SHORT TASK:
Update the stretch from the start of the material through the line containing "will (541, 26)." by replacing "dropdown menu" with "drop-down menu", leaving all else unchanged.

[Records of locating words and elements]
* * * *

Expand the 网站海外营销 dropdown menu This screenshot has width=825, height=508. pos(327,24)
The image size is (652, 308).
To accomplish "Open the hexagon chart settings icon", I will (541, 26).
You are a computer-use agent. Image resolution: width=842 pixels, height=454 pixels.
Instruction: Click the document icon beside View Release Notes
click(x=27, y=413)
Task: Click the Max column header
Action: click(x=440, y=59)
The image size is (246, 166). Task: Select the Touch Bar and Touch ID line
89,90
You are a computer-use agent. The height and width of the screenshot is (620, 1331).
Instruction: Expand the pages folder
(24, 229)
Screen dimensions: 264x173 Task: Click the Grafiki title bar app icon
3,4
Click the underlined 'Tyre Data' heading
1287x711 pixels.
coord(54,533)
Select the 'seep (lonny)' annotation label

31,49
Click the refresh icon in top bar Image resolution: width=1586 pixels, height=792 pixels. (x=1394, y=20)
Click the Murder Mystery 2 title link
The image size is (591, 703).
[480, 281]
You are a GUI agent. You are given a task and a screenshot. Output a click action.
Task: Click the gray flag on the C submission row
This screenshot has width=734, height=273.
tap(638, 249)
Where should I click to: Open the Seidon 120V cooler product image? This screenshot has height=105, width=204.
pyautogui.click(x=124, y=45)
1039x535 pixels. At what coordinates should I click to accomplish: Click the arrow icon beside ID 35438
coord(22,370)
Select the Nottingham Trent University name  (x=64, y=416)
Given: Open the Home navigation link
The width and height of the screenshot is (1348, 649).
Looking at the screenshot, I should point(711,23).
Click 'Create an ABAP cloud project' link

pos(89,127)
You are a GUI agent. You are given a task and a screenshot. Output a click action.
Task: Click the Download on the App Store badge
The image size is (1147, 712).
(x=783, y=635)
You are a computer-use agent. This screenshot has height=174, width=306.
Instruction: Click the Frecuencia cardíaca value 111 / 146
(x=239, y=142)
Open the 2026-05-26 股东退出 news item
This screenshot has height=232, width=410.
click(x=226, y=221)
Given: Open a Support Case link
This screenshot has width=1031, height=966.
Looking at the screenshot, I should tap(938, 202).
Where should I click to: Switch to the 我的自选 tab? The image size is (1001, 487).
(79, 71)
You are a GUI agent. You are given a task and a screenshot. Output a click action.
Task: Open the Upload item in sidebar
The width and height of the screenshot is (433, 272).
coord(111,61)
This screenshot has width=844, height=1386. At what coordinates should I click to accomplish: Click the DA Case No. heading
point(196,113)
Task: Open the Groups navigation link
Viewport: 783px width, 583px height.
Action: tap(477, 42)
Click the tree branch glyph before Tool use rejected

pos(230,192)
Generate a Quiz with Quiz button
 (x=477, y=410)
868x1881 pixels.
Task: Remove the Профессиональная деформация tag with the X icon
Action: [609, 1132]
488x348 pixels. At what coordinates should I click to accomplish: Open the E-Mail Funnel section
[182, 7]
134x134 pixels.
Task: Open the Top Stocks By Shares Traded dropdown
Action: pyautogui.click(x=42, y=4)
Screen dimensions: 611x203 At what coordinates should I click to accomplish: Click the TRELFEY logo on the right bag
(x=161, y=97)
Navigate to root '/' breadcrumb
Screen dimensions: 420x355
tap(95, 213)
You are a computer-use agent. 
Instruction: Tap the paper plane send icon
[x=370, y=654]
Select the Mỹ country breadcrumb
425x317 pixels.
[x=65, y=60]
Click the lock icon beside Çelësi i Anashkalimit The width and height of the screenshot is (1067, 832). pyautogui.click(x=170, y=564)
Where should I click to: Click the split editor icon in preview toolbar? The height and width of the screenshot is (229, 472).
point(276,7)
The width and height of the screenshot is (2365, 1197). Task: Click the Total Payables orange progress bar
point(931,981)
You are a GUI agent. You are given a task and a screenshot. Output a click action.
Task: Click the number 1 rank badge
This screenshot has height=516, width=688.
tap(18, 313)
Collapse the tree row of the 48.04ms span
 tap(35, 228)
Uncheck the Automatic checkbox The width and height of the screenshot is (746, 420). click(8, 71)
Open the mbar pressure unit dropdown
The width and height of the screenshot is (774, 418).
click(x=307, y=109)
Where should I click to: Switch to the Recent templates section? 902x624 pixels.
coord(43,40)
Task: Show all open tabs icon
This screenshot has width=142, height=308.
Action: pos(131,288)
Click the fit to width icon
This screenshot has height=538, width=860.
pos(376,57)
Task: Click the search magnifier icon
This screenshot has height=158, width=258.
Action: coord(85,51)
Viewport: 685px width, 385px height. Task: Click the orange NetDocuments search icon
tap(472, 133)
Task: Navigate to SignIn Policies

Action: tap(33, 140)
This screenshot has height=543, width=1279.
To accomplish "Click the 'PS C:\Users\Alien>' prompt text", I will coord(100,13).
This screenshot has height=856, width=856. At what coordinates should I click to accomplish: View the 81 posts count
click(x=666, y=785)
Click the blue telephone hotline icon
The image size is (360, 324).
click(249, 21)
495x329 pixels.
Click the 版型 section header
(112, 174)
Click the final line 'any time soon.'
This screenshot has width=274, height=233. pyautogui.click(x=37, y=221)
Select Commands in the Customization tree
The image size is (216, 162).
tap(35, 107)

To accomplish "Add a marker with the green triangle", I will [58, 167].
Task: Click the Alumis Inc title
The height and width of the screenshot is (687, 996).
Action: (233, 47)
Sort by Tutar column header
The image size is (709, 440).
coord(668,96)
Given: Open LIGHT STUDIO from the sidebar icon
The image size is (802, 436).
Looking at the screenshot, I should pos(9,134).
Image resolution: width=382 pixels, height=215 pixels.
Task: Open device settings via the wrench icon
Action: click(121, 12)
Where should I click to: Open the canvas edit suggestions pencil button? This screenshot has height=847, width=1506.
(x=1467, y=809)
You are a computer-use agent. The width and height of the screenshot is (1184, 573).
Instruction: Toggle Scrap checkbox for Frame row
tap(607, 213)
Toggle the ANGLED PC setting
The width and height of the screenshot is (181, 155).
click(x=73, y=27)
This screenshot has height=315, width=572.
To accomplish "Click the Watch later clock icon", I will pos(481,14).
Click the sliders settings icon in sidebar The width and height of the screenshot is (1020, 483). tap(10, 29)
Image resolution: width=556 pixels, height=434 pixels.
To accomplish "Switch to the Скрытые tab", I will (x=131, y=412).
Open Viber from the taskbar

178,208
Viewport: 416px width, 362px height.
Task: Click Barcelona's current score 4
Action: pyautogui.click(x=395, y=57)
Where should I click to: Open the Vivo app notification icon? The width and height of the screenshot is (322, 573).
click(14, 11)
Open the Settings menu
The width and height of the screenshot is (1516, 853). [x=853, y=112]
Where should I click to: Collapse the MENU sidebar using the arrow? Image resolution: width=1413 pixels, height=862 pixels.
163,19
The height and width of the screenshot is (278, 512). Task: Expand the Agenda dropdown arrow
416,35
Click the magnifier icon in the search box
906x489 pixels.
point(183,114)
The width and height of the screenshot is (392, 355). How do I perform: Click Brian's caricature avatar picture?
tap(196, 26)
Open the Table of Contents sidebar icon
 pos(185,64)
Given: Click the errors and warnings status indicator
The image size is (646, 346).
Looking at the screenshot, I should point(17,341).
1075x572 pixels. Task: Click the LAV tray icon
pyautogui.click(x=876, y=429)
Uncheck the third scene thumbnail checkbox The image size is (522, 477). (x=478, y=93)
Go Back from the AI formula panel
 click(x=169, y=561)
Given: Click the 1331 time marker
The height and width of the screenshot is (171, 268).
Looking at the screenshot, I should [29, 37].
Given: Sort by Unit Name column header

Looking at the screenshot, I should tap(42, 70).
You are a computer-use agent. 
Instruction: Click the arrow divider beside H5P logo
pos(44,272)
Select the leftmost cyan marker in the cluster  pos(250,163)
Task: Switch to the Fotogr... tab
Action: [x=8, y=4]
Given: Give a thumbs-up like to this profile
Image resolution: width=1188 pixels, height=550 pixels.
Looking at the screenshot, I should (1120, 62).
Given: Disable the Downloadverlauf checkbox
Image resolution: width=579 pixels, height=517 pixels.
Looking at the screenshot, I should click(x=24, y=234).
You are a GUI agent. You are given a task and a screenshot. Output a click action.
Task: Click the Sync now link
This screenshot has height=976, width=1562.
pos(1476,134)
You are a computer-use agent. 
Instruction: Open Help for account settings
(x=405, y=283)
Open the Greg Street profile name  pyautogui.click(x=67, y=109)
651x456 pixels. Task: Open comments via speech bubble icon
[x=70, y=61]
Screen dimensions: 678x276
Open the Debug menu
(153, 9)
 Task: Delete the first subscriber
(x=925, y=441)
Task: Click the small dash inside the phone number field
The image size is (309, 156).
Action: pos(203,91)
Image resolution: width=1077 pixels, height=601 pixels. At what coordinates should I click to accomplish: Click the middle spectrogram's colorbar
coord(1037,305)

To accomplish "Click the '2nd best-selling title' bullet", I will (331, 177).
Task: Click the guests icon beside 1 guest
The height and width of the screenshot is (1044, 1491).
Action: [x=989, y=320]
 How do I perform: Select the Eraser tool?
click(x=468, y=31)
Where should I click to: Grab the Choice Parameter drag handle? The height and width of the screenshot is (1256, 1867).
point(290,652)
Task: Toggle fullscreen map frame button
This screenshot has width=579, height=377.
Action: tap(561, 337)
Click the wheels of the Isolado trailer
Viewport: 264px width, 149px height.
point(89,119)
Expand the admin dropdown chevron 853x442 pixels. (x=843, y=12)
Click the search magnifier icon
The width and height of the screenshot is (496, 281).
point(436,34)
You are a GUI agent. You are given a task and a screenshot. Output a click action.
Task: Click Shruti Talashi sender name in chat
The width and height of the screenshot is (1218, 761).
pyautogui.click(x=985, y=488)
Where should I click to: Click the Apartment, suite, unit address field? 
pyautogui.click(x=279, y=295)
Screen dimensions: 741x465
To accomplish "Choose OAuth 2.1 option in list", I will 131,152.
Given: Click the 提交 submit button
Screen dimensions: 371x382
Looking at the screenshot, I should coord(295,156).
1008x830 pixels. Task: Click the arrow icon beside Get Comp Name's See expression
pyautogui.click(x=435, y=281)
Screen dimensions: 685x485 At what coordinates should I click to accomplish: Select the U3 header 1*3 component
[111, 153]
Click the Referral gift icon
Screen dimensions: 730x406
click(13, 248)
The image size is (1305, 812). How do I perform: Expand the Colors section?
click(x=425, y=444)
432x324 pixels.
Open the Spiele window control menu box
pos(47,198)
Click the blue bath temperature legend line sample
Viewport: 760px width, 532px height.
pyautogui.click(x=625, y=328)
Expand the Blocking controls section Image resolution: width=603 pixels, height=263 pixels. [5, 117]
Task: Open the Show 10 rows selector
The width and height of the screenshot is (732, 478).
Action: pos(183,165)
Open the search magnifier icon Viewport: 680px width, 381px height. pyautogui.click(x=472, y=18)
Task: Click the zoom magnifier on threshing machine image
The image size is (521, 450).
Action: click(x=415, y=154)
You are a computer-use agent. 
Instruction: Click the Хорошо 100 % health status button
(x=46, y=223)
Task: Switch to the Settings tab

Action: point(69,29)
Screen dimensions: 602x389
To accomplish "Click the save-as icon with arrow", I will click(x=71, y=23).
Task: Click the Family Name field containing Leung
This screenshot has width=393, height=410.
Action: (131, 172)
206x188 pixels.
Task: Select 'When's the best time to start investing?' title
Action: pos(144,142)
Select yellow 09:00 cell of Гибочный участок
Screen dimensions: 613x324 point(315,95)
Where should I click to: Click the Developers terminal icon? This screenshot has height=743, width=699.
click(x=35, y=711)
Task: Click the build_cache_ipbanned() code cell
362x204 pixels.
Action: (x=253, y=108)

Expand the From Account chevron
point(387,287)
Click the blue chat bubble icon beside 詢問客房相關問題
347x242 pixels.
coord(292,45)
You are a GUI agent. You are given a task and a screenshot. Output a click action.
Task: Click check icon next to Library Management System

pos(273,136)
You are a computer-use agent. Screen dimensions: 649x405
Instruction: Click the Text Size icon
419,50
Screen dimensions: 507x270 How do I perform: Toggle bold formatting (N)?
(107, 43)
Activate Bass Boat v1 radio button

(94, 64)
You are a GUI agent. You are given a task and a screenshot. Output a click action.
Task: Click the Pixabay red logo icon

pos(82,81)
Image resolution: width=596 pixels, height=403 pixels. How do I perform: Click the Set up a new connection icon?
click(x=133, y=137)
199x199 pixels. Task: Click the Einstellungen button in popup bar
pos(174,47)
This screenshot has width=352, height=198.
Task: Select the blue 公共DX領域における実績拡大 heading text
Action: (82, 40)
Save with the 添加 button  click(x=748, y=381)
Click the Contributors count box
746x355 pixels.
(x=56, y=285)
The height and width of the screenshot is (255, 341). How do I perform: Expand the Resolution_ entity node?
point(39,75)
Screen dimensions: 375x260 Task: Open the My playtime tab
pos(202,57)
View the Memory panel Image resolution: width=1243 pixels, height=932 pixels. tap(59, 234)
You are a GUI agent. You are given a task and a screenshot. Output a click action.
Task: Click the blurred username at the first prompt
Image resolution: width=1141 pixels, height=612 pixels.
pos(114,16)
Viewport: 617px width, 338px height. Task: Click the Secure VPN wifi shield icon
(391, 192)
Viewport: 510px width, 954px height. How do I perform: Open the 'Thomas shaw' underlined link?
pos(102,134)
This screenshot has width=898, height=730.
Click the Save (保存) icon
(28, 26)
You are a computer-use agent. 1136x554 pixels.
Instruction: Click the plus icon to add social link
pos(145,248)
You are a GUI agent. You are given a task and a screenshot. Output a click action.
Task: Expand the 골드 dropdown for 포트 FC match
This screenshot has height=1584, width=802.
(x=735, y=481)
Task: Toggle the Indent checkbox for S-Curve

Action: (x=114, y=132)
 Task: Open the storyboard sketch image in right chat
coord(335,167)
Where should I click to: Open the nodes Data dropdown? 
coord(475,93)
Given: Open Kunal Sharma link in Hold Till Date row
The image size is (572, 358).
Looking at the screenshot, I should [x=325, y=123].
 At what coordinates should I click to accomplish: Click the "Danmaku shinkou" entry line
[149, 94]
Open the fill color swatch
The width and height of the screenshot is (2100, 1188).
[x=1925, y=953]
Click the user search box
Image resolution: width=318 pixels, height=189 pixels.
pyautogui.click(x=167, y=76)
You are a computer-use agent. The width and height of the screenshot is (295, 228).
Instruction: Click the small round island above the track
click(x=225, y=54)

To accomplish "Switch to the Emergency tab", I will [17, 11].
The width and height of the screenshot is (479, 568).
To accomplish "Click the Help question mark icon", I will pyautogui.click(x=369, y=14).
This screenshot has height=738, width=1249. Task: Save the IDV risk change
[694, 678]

* * * *

OUTPUT FOR THIS EXERCISE:
Expand the 网站海外营销 drop-down menu This screenshot has width=825, height=508. pos(327,24)
The image size is (652, 308).
To accomplish "Open the hexagon chart settings icon", I will (541, 26).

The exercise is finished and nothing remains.